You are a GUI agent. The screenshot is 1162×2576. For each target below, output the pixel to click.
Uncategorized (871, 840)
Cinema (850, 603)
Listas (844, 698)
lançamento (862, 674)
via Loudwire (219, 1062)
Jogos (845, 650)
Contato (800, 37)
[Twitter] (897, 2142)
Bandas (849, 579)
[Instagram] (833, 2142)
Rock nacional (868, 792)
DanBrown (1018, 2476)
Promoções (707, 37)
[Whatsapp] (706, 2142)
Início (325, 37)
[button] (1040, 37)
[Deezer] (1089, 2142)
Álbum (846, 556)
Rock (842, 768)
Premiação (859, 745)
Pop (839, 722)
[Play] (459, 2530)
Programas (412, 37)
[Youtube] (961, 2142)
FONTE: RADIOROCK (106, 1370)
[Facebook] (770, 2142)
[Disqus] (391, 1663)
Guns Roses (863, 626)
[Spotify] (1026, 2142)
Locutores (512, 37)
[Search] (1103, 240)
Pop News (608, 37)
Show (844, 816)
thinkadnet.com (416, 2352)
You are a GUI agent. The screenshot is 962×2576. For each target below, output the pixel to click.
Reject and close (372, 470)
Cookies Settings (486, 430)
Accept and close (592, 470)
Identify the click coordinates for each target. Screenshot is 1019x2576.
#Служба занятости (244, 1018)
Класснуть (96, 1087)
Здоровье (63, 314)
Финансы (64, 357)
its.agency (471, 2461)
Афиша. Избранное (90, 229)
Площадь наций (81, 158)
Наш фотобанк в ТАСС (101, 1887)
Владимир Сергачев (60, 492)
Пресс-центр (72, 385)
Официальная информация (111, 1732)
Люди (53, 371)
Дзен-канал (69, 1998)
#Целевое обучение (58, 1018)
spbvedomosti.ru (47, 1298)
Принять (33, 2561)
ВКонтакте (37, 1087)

# # # # #

*Task instructions*
I would like you to output every record exactly as written.

*Output of the exercise*
You are a GUI agent. The screenshot is 1162×2576. For each target below, output the pixel to click.
Uncategorized (871, 840)
Cinema (850, 603)
Listas (844, 698)
lançamento (862, 674)
via Loudwire (219, 1062)
Jogos (845, 650)
Contato (800, 37)
[Twitter] (897, 2142)
Bandas (849, 579)
[Instagram] (833, 2142)
Rock nacional (868, 792)
DanBrown (1018, 2476)
Promoções (707, 37)
[Whatsapp] (706, 2142)
Início (325, 37)
[button] (1040, 37)
[Deezer] (1089, 2142)
Álbum (846, 556)
Rock (842, 768)
Premiação (859, 745)
Pop (839, 722)
[Play] (459, 2530)
Programas (412, 37)
[Youtube] (961, 2142)
FONTE: RADIOROCK (106, 1370)
[Facebook] (770, 2142)
[Disqus] (391, 1663)
Guns Roses (863, 626)
[Spotify] (1026, 2142)
Locutores (512, 37)
[Search] (1103, 240)
Pop News (608, 37)
Show (844, 816)
thinkadnet.com (416, 2352)
You are a GUI agent. The screenshot is 962×2576. For each target below, output the pixel to click.
Reject and close (372, 470)
Cookies Settings (486, 430)
Accept and close (592, 470)
Identify the click coordinates for each target. Screenshot is 1019x2576.
#Служба занятости (244, 1018)
Класснуть (96, 1087)
Здоровье (63, 314)
Финансы (64, 357)
its.agency (471, 2461)
Афиша. Избранное (90, 229)
Площадь наций (81, 158)
Наш фотобанк в ТАСС (101, 1887)
Владимир Сергачев (60, 492)
Пресс-центр (72, 385)
Официальная информация (111, 1732)
Люди (53, 371)
Дзен-канал (69, 1998)
#Целевое обучение (58, 1018)
spbvedomosti.ru (47, 1298)
Принять (33, 2561)
ВКонтакте (37, 1087)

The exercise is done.